Lots of options. Consider a polygon. In most GIS programs the first and last point are repeated to form closure, as in the polygon 'a' below using numpy
import numpy as np
a = np.array([[0., 0.], [0., 1000.], [1000., 1000.], [1000., 0.], [ 0., 0.]])
a
array([[ 0., 0.],
[ 0., 1000.],
[ 1000., 1000.],
[ 1000., 0.],
[ 0., 0.]])
The dtype for the above is a simple float64. You can convert it to a structured array by assigning an appropriate data type as follows:
b = np.zeros((a.shape[0]), dtype=[('Xs', '<f8'), ('Ys', '<f8')])
b['Xs'] = a[:,0]; b['Ys'] = a[:,1]
b
array([(0.0, 0.0), (0.0, 1000.0), (1000.0, 1000.0), (1000.0, 0.0), (0.0, 0.0)],
dtype=[('Xs', '<f8'), ('Ys', '<f8')])
You can go one step further and produce a 'recarray' if you prefer to use object.property notation with your objects.
c = b.view(np.recarray)
With the standard array with the uniform dtype, you can access the X values using slicing, with the structured array you add the ability to slice by column name, and finally, with the recarray you can use object.property notation.

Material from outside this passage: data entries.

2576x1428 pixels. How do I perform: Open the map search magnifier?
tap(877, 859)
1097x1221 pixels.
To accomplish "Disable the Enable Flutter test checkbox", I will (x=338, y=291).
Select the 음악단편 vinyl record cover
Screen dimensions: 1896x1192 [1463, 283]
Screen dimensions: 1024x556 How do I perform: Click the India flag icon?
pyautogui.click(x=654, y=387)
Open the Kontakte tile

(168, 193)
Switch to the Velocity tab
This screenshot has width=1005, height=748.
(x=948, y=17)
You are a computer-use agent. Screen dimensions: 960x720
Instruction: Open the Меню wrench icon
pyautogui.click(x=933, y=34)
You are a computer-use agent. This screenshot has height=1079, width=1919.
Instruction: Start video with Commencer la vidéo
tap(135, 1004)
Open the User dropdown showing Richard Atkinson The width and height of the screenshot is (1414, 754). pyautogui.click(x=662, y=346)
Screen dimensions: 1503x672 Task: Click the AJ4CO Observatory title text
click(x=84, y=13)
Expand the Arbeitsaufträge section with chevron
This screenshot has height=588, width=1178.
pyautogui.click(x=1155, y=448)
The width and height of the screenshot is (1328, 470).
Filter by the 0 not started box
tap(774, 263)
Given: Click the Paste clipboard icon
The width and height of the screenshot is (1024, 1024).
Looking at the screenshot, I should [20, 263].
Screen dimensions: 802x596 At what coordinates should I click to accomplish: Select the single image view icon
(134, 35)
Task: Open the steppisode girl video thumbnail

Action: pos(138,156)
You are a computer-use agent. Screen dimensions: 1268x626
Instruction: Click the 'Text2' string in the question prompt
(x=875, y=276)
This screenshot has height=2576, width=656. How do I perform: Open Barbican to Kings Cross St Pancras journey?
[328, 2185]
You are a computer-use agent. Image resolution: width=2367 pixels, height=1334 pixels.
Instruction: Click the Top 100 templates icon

args = [a[:,0], b['Xs'], c.Xs] # ---- get the X coordinates
print('{}\n{}\n{}'.format(*args))
[ 0. 0. 1000. 1000. 0.]
[ 0. 0. 1000. 1000. 0.]
[ 0. 0. 1000. 1000. 0.]
You can get a polygon centroid from the unique points in the array..
np.mean(a[:-1], axis=0)
array([ 500., 500.])
In fact it is easy to get unique points from an array given the right form
np.unique(b)
array([(0.0, 0.0), (0.0, 1000.0), (1000.0, 0.0), (1000.0, 1000.0)],
dtype=[('Xs', '<f8'), ('Ys', '<f8')])
You may have noticed that I have been switching back and forth between conventional ndarrays, those with named fields and recarrays. That is because you can use the same data and just view it in different ways if you like.